ポーランドがEUの移民受け入れ案に難色を示していると言う。
去年の今頃、ポーランドにいた。

ポーランドの人は皆、旅行者には親切だった。
サービスが良いとは言わないけれど。

しかし、ポーランドはむずかしい国だと思う。
中世において、リトアニア・ポーランド連合王国として、
ヨーロッパ最大の面積を所有していたにもかかわらず、
絶対王政期においてのポーランド分割によって、
ポーランドは消滅。

1918年の第1次世界大戦終結によって、
国家として復活するも、
第2次世界大戦は、
ドイツによるポーランドへの奇襲によって始まる。

その地、グダンスクも歩いて来た。

しかも、ユダヤ人問題の「最終解決」、
その場所は多くがポーランドに作られた。
そして、少なからぬポーランド人は、
ドイツのみならず、ヨーロッパ全土の、
そして何よりポーランド国内のユダヤ人の排斥に力を貸していく。

しかも、第2次世界大戦終了後、
ポツダム会談によって、
ポーランドの位置は西側にずれて、
現在のドイツ・ポーランド国境線に。
 (ポツダム会談は、
  ドイツ人にとっては、
  日本降伏の最後通達よりも、
  ドイツの国境線を西にずらし、
  冷戦体制を作り上げた会談なのでした。

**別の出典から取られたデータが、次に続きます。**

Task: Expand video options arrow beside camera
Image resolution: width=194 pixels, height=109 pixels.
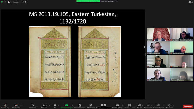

)

その分、ソビエトの国境線もポーランドに食い入る形となり…、

ポーランドは、人工的に作られた国家なのだと思う。
あらゆる国民国家は、人工的に作られた国家なのだが、
ポーランドのことを思うと、その思いを強くする。

ならば、その人工的性格ゆえに、
難民も受け入れて、新たな国民として迎え入れてあげれば…

…と簡単に思うけれども、

『イーダ』という映画。
確かアカデミー外国映画賞を取ったポーランド映画。

そこには、
ドイツに占領されたがゆえに、
それを口実にポーランド人がユダヤ人を排除していく姿が描かれる。

『ブリキの太鼓』という映画では、
グダンスクに居たポーランド人は、カシュバイ人と呼ばれる。

ポーランドという国民国家、
ポーランド人という国民自体が、
一つのフィクションなのだ。
なのに、そのフィクションを作り直すことは、
なぜか難しいらしい。

既得権という奴か。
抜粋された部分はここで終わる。